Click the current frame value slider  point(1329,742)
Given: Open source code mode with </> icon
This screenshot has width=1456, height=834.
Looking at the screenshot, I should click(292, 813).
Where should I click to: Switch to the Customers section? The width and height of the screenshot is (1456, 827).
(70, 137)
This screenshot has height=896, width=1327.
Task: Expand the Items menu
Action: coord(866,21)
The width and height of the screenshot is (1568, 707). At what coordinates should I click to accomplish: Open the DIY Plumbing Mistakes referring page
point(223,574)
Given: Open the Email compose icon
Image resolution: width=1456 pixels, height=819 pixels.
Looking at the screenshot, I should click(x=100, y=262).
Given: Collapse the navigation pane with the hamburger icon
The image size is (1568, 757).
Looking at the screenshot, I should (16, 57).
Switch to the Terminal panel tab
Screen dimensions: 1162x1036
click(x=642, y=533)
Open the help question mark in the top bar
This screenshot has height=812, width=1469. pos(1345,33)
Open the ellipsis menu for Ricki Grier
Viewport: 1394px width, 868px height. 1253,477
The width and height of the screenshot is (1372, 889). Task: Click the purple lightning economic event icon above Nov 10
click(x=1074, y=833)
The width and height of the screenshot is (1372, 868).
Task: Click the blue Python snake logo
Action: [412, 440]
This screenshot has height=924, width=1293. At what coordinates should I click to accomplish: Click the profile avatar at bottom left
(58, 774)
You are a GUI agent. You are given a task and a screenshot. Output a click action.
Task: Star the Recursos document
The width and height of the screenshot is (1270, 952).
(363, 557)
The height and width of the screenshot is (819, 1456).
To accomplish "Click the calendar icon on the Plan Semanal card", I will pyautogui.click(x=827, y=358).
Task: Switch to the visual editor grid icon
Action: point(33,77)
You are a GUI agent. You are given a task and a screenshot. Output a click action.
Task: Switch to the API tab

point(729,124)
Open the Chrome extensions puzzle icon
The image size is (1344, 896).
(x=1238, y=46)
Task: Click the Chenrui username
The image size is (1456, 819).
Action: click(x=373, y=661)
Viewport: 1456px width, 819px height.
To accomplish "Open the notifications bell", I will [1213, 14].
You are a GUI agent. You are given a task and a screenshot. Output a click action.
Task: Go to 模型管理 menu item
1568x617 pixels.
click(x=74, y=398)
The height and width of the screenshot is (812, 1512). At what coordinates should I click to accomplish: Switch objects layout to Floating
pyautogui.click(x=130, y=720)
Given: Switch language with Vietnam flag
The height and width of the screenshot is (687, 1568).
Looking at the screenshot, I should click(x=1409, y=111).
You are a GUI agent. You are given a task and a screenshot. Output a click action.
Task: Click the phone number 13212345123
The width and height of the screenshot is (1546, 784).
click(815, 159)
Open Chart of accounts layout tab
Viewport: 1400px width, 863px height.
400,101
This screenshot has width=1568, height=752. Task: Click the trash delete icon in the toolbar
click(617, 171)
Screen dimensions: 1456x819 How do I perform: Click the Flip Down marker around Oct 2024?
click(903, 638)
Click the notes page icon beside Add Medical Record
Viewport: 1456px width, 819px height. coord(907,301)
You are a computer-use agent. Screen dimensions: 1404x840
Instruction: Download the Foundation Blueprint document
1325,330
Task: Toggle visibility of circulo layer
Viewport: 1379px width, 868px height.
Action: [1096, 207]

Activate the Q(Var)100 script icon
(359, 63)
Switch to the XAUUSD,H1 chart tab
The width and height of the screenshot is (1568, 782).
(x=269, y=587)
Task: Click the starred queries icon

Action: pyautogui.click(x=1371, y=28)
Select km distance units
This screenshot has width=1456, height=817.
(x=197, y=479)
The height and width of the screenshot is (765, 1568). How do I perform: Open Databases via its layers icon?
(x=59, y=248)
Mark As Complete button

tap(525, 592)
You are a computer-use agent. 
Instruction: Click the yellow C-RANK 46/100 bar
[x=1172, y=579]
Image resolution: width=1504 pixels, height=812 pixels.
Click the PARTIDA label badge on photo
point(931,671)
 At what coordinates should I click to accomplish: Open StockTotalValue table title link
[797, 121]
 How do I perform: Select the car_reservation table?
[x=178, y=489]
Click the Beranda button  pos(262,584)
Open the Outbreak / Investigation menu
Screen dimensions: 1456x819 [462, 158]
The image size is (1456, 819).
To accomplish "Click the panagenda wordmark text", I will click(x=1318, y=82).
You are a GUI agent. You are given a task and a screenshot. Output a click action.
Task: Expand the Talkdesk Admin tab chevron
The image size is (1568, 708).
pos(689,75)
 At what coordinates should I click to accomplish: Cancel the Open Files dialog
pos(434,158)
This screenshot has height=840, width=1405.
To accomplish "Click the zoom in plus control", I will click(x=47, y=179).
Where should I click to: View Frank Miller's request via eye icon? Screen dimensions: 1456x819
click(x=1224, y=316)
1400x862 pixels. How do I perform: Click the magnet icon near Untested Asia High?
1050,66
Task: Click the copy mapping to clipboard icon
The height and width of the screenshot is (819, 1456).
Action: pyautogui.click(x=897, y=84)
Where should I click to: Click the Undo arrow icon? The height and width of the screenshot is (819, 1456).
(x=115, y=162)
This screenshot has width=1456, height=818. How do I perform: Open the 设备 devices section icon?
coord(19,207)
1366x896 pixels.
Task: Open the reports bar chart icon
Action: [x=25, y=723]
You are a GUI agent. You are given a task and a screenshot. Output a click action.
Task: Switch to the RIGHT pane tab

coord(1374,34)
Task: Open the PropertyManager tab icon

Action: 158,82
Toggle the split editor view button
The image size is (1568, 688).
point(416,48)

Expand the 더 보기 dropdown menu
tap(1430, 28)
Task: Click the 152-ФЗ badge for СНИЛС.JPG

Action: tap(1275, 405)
◆ ◆ ◆ ◆ ◆ ◆ ◆
*Activity*:
When a line above contains the string "with", copy that line.

*Result for this task*:
Given: Open source code mode with </> icon
Given: Collapse the navigation pane with the hamburger icon
Given: Switch language with Vietnam flag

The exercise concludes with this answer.